* Begin SELECTED EXTRACT *

All seven are white men, which is not altogether surprising. Not mentioned is that Meadows, Trump's erstwhile chief of staff, had joined CPI as its Senior Partner in January.

So, let me get this straight. My quarterly donation of 5 cents is going to a group with no apparent address, phone number or staff, presumably to cover some unspecified legal expenses. And it might not even be tax deductible. That's all I could find by taking Miller's advice to go to his new website to "learn all about" AFL.

Who knows? Maybe it will end up being a more substantial entity like CPI. Now, to be honest, I hadn't heard about CPI before now, but it turns out to be something. The organization was formed in 2017 by former Senator Jim DeMint, R-South Carolina.

CPI states this on its "About" page: "Washington is an easy place to become overwhelmed. We're supporting, training and educating conservatives to advance their principles in the nation's capital (sic)."

CPI is a little more specific than AFL on its "Support" page. For memberships ranging from $25 to $10,000, "your support for CPI will help our team of Capitol Hill veterans train, equip and unite conservatives in Washington."

Somehow, that's tax deductible, according to the CPI website. CPI lists 14 staffers. All of them, of course, are white people-- including DeMint, Meadows, Corrigan and Denton.

The most recent tax form easily accessed online for CPI was from 2018: Form 990 (Return of Organization Exempt from Income Tax). In the filing, CPI reported revenues for $4.3 million in revenue and $4.2 million in expenses. The spending includes no dollars for advertising, which might explain why CPI isn't a household name.

But it must be delivering good results at the top, since roughly 20 percent of its revenues were used to pay its top three top employees, DeMint ($371,314), Denton ($280,030) and Corrigan ($212,740). The 2018 totals reflected dramatic growth over 2017. It's unclear what the numbers look like now.

The only 2021 public-record information regarding CPI's activities comes by way of ProPublica, in its cataloging of "privately funded travel by members of the House of Representatives.

Among those members of the House whose February travel to Miami was sponsored by CPI were Reps. Marjorie Taylor Greene, Lauren Boebert, Mo Brooks, Paul Gosar, Louie Gohmert, Jim Jordan, Andy Biggs and Randy Weber, according to ProPublica.

It is unclear whether Miller intends for AFL to become CPI when it grows up.

* End SELECTED EXTRACT *
* Begin GIVEN DATA *

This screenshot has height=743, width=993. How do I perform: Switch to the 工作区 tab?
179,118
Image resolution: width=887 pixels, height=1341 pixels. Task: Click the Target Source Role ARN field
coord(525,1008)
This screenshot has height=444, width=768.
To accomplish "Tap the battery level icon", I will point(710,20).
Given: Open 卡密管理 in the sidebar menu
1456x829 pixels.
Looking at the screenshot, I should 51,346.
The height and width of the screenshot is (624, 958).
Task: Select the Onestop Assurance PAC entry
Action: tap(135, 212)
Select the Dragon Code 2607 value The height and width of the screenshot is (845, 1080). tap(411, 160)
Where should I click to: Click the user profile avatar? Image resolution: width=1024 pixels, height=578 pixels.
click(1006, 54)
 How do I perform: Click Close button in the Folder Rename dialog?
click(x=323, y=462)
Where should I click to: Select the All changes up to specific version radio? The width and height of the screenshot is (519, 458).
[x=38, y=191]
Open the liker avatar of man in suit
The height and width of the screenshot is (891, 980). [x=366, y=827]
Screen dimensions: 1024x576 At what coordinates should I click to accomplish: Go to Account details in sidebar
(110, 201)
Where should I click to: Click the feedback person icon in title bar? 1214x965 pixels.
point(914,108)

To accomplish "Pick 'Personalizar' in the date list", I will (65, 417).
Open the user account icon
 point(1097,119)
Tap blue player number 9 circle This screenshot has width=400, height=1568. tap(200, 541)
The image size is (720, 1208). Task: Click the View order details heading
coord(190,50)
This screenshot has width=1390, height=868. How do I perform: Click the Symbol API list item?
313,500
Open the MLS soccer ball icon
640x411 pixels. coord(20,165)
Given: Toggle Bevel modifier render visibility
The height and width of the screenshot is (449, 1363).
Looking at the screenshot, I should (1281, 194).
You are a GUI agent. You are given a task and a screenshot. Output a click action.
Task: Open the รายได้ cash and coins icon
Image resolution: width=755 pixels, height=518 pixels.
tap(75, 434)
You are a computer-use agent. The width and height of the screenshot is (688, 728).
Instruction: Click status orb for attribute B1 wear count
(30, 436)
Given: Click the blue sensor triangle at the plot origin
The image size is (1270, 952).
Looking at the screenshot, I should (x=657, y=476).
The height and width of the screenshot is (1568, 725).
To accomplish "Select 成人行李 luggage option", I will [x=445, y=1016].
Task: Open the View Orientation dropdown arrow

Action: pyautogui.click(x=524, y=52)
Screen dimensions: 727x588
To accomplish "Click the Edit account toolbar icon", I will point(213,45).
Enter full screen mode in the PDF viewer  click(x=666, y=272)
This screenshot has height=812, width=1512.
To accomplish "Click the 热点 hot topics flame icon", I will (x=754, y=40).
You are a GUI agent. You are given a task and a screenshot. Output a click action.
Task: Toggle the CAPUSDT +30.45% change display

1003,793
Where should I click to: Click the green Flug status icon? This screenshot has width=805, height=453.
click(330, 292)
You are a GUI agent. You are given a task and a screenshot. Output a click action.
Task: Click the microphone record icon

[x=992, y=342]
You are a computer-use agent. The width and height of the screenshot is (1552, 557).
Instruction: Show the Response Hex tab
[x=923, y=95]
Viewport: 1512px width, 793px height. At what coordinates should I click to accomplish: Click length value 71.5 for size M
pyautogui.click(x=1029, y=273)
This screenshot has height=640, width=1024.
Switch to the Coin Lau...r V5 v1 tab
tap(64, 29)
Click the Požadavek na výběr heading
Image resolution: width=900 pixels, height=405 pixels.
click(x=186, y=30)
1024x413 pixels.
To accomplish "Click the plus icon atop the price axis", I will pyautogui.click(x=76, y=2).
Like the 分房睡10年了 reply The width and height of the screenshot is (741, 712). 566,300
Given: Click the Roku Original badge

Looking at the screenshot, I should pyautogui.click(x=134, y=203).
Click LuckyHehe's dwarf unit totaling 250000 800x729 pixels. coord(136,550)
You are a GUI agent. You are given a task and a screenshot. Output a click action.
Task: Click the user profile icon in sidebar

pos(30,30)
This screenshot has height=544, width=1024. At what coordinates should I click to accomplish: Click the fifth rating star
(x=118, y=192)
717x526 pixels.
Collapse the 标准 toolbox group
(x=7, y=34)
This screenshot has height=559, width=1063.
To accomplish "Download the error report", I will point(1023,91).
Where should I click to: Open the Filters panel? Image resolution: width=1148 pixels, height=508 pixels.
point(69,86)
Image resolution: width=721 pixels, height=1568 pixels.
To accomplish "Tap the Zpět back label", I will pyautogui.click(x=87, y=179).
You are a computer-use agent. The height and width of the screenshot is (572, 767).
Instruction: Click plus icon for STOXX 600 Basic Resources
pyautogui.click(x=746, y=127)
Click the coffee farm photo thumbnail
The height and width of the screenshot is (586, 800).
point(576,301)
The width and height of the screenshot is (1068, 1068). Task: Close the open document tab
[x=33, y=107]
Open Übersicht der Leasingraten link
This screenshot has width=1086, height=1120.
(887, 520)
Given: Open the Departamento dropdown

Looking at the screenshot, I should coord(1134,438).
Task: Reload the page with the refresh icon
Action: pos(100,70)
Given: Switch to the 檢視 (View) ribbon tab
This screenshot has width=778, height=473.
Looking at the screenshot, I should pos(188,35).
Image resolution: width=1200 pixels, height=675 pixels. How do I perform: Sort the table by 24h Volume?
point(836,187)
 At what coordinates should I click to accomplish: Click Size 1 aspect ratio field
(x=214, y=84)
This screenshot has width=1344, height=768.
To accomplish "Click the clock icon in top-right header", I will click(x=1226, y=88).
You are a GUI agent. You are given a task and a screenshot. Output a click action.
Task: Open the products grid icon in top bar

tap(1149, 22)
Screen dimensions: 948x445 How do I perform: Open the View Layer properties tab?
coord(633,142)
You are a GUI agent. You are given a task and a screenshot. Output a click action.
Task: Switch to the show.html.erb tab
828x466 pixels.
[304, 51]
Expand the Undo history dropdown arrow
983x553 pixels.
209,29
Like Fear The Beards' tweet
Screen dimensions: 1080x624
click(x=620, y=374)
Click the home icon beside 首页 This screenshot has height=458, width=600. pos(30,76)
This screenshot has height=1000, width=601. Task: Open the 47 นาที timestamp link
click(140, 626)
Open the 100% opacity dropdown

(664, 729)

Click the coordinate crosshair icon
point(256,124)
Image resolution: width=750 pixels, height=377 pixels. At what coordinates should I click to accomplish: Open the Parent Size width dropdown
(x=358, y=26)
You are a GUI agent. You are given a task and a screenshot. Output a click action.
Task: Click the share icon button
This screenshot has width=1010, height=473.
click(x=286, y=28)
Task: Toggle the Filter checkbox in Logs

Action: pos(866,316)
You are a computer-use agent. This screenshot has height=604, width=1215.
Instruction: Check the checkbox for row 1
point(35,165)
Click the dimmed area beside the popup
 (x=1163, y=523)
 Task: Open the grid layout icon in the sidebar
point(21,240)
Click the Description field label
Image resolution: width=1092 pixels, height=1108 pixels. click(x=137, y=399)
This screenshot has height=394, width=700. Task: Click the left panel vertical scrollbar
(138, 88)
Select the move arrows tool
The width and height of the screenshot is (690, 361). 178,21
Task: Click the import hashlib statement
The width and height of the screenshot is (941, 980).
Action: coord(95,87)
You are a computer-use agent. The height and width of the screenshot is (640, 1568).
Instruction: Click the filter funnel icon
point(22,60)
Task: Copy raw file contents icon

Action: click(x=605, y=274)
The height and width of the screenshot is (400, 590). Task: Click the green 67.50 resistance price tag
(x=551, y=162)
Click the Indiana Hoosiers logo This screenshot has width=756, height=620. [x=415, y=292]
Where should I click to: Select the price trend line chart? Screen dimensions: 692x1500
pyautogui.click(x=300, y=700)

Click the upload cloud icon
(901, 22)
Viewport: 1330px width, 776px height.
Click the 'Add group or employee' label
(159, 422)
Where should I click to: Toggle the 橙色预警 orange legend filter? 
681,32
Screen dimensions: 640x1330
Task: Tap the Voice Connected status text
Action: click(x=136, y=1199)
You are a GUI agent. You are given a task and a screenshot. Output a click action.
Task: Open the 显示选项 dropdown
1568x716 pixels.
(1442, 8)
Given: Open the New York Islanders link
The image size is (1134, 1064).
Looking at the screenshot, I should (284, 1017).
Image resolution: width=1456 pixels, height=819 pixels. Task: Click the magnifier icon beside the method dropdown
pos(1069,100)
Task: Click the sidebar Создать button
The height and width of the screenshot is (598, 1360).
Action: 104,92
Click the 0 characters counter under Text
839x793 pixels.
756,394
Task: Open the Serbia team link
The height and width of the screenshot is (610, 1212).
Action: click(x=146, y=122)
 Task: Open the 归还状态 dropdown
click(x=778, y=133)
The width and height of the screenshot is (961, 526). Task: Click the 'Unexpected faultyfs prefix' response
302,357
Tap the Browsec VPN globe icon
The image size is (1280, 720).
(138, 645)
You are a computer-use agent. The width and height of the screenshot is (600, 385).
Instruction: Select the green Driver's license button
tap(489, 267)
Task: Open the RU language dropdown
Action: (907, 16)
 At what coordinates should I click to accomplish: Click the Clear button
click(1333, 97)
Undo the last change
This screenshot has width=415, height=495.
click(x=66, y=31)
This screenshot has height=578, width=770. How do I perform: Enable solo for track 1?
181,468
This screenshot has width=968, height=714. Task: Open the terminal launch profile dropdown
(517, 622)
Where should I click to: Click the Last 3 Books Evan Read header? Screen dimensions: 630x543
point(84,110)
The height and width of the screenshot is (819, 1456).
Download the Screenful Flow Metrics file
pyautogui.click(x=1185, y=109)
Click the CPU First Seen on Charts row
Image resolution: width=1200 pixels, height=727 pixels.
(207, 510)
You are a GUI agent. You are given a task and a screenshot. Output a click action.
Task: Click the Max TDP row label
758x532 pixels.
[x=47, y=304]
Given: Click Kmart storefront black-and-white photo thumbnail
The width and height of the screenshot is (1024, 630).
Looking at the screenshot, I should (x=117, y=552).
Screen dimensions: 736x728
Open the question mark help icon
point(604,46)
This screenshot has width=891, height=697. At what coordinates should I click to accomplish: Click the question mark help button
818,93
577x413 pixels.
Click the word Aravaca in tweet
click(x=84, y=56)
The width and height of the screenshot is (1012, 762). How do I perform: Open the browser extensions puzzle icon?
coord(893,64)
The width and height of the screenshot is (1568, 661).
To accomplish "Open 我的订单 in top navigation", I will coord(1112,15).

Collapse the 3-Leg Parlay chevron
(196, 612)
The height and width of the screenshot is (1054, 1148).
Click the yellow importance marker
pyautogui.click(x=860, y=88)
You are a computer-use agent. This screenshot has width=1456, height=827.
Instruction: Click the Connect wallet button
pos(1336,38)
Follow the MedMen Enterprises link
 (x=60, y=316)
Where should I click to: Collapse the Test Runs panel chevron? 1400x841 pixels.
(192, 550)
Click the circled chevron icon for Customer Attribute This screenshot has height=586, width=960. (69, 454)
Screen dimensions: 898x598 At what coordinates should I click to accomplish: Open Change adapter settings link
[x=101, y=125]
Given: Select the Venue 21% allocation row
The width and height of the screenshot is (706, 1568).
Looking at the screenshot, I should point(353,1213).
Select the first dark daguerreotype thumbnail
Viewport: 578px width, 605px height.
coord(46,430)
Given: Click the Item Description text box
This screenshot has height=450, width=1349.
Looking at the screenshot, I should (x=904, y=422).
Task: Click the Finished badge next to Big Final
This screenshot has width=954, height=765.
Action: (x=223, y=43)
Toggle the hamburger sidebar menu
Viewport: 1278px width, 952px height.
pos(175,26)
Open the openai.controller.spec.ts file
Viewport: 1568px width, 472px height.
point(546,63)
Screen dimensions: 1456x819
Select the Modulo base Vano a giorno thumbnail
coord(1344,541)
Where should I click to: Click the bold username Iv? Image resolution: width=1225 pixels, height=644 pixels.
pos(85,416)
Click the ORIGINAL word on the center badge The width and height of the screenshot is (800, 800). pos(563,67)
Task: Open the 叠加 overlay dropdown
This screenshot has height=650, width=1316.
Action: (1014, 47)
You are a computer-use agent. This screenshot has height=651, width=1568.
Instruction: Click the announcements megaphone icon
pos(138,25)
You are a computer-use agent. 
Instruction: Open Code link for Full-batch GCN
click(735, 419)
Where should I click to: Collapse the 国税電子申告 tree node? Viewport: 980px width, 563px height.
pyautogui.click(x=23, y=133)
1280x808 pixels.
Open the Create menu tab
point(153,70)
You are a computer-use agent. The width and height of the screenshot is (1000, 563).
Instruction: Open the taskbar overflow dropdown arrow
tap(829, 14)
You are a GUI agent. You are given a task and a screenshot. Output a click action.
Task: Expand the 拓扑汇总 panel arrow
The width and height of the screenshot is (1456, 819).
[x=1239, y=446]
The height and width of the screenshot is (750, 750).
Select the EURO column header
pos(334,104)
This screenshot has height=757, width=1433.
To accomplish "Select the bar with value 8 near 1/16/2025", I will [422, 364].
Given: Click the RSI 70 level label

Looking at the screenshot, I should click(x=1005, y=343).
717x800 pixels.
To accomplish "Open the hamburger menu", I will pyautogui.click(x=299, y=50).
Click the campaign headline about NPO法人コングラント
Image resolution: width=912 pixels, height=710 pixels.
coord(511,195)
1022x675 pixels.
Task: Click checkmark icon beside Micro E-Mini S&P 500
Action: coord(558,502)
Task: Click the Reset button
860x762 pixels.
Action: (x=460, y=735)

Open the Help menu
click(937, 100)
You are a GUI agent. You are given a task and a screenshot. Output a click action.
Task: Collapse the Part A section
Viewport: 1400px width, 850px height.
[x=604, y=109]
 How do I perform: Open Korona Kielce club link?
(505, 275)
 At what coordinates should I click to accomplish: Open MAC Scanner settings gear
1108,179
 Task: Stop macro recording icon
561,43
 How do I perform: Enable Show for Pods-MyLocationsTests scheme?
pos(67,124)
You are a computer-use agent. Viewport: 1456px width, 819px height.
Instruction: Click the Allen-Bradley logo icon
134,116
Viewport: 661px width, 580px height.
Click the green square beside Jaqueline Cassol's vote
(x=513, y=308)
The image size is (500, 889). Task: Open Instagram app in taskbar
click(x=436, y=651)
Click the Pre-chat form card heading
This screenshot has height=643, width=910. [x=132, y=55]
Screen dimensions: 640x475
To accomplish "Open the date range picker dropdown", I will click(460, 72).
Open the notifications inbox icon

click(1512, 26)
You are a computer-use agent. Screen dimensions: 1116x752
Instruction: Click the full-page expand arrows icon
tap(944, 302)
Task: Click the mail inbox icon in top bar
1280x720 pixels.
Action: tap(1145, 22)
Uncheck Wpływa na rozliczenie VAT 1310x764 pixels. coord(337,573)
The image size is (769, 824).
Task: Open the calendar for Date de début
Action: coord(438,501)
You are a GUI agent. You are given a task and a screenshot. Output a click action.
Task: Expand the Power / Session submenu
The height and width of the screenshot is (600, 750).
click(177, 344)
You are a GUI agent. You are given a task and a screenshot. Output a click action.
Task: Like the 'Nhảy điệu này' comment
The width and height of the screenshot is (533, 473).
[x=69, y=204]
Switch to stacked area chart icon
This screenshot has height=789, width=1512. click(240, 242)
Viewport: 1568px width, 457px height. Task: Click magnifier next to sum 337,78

* End GIVEN DATA *

* GIVEN PROBLEM *
From the passage about CPI, quote the section that begins with the words "All seven are" and ends after the words "Partner in January.".

* OUTPUT FOR THIS EXERCISE *
All seven are white men, which is not altogether surprising. Not mentioned is that Meadows, Trump's erstwhile chief of staff, had joined CPI as its Senior Partner in January.